- ACTIVITY: Where does the word "computer" occur in the data below? Copy each line that holds it.

[Stored dataset items]

%%

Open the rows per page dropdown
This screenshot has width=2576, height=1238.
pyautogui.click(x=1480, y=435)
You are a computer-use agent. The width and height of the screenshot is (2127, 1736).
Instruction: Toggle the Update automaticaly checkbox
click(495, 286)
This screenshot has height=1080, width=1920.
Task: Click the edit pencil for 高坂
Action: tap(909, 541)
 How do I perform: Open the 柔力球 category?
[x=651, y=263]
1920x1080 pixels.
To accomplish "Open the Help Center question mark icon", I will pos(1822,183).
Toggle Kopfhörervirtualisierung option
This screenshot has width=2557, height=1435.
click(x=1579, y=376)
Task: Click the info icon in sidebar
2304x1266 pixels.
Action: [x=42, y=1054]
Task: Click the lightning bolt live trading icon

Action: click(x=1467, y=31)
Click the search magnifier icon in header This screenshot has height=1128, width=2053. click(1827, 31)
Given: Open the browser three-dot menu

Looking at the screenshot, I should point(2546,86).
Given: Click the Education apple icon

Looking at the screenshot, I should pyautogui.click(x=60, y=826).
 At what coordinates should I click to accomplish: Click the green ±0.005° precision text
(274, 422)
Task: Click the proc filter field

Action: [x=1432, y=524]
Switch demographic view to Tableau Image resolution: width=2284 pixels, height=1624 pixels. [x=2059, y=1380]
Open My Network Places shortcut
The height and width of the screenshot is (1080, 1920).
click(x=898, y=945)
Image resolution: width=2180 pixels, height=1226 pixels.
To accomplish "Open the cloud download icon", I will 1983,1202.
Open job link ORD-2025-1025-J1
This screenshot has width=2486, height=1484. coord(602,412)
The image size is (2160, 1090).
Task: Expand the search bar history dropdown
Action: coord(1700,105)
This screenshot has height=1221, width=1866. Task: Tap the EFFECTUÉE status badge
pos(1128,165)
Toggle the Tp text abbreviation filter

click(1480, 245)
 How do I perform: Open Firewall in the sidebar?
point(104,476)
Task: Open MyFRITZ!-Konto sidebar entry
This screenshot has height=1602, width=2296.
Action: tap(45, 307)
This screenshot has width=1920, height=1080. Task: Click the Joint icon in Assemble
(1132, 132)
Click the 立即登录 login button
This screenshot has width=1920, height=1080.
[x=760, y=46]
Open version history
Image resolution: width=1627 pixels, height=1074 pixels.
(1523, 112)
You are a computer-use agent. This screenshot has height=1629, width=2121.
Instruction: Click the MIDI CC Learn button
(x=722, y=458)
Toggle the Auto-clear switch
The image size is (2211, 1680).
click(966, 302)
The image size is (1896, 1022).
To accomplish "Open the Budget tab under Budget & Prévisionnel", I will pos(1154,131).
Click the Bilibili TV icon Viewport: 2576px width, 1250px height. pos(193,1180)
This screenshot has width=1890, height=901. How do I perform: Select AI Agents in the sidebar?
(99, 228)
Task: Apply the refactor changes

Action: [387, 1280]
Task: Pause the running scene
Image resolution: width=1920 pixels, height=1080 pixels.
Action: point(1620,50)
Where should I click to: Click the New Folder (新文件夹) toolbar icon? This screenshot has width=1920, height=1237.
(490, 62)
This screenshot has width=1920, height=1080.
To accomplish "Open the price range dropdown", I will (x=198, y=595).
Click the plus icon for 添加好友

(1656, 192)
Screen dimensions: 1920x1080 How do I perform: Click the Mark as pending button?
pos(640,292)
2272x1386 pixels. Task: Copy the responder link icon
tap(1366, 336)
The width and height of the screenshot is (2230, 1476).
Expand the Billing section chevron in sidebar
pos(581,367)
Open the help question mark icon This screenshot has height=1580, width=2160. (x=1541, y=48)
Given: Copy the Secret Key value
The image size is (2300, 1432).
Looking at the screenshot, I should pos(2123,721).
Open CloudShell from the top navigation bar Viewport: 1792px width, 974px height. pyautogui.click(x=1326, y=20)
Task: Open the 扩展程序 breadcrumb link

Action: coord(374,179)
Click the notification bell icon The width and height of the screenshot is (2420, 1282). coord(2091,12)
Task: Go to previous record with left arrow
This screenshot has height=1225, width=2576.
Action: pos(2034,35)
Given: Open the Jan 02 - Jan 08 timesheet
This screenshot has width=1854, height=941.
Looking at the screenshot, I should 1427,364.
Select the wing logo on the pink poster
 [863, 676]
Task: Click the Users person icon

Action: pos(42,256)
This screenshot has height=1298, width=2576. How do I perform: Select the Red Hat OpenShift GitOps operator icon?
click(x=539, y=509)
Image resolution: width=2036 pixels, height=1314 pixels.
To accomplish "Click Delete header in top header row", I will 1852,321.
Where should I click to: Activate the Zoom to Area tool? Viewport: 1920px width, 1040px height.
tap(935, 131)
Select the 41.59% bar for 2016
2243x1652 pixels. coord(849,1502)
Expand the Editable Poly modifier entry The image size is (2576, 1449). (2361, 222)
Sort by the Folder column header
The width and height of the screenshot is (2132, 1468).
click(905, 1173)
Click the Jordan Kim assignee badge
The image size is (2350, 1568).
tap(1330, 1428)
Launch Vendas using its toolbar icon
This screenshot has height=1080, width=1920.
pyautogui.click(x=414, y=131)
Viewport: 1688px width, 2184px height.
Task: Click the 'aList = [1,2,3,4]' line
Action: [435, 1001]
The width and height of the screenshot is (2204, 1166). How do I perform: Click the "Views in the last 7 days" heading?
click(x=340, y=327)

%%

- PROBLEM SOLUTION:
You are a computer-use agent. The width and height of the screenshot is (2127, 1736).
You are a computer-use agent. This screenshot has height=1629, width=2121.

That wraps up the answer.